▸ Input records:

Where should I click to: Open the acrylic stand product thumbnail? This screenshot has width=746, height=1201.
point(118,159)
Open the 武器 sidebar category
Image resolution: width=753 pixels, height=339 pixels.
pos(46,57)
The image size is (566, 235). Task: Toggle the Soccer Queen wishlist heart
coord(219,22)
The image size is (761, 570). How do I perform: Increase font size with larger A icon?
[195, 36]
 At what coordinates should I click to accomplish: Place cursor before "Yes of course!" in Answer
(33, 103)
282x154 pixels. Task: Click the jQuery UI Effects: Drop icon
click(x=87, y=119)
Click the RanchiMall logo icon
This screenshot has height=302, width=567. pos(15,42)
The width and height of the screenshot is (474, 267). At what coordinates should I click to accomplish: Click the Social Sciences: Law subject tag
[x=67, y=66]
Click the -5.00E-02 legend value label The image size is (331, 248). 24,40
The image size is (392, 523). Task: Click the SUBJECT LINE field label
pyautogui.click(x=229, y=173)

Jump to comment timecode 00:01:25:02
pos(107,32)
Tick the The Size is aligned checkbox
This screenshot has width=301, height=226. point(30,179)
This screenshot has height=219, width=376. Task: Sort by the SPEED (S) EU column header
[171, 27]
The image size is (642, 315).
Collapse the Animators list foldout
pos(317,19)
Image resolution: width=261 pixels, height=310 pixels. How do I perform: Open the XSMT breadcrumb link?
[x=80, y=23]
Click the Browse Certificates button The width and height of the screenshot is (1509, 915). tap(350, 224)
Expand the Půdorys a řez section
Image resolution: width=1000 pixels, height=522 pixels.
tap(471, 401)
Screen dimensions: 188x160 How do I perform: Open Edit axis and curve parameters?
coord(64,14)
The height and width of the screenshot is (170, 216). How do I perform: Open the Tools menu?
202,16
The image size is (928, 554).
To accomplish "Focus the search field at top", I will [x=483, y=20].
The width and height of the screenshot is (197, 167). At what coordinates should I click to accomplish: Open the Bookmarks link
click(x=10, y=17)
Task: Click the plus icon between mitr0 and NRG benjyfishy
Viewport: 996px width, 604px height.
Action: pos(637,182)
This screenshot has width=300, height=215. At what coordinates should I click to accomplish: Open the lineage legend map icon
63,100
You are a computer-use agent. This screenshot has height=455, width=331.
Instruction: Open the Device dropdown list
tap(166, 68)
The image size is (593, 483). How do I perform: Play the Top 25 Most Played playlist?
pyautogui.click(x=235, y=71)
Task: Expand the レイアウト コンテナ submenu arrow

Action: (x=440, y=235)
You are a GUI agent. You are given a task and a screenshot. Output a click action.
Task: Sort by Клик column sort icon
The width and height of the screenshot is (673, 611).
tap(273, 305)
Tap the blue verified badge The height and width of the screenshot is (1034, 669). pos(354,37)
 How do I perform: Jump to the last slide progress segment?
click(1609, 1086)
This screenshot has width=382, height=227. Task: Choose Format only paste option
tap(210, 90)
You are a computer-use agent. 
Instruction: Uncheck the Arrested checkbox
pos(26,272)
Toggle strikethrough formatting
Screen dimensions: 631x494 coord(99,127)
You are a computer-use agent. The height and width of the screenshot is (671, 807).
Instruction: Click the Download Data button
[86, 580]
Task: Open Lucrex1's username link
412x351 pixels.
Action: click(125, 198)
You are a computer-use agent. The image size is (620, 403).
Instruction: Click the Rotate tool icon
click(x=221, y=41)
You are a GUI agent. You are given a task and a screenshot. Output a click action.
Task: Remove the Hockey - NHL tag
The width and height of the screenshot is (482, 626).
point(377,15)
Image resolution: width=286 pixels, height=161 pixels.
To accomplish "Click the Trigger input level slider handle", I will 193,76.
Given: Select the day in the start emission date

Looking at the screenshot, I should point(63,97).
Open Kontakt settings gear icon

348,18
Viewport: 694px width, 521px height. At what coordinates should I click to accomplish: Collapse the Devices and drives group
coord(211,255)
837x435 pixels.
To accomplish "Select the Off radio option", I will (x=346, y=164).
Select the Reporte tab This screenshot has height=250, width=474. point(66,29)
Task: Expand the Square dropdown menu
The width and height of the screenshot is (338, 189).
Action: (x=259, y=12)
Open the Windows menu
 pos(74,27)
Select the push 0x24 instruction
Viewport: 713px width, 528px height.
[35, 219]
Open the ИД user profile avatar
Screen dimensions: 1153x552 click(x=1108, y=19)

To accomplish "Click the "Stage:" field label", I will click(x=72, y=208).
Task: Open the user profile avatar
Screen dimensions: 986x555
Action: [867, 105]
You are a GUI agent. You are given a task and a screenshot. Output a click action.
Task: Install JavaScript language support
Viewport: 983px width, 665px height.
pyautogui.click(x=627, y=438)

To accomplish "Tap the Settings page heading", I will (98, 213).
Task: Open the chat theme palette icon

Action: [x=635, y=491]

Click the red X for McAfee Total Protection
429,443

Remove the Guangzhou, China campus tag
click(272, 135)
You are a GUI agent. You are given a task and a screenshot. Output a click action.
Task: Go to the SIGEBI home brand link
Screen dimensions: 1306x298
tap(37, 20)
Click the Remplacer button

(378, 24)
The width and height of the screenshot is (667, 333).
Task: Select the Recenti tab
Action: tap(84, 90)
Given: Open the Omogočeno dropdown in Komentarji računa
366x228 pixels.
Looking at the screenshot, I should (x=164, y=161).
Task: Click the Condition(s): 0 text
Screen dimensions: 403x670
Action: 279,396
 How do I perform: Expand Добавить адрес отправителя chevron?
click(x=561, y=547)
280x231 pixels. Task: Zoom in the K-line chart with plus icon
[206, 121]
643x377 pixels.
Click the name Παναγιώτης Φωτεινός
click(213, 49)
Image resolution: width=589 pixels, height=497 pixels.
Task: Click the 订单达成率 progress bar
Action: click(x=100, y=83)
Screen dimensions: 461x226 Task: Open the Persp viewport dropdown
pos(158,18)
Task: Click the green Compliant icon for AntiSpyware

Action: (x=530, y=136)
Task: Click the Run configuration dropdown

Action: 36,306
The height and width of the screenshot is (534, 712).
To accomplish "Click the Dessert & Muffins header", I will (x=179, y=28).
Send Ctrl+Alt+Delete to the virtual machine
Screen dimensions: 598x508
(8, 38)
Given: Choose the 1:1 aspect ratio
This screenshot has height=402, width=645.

▸ Task statement: Every line from the first entry to the line containing "Task: Click the plus" should be transcribed exactly, and nothing beyond it.

▸ Task solution:
Where should I click to: Open the acrylic stand product thumbnail? This screenshot has width=746, height=1201.
point(118,159)
Open the 武器 sidebar category
Image resolution: width=753 pixels, height=339 pixels.
pos(46,57)
The image size is (566, 235). Task: Toggle the Soccer Queen wishlist heart
coord(219,22)
The image size is (761, 570). How do I perform: Increase font size with larger A icon?
[195, 36]
 At what coordinates should I click to accomplish: Place cursor before "Yes of course!" in Answer
(33, 103)
282x154 pixels. Task: Click the jQuery UI Effects: Drop icon
click(x=87, y=119)
Click the RanchiMall logo icon
This screenshot has height=302, width=567. pos(15,42)
The width and height of the screenshot is (474, 267). At what coordinates should I click to accomplish: Click the Social Sciences: Law subject tag
[x=67, y=66]
Click the -5.00E-02 legend value label The image size is (331, 248). 24,40
The image size is (392, 523). Task: Click the SUBJECT LINE field label
pyautogui.click(x=229, y=173)

Jump to comment timecode 00:01:25:02
pos(107,32)
Tick the The Size is aligned checkbox
This screenshot has width=301, height=226. point(30,179)
This screenshot has height=219, width=376. Task: Sort by the SPEED (S) EU column header
[171, 27]
The image size is (642, 315).
Collapse the Animators list foldout
pos(317,19)
Image resolution: width=261 pixels, height=310 pixels. How do I perform: Open the XSMT breadcrumb link?
[x=80, y=23]
Click the Browse Certificates button The width and height of the screenshot is (1509, 915). tap(350, 224)
Expand the Půdorys a řez section
Image resolution: width=1000 pixels, height=522 pixels.
tap(471, 401)
Screen dimensions: 188x160 How do I perform: Open Edit axis and curve parameters?
coord(64,14)
The height and width of the screenshot is (170, 216). How do I perform: Open the Tools menu?
202,16
The image size is (928, 554).
To accomplish "Focus the search field at top", I will [x=483, y=20].
The width and height of the screenshot is (197, 167). At what coordinates should I click to accomplish: Open the Bookmarks link
click(x=10, y=17)
Task: Click the plus icon between mitr0 and NRG benjyfishy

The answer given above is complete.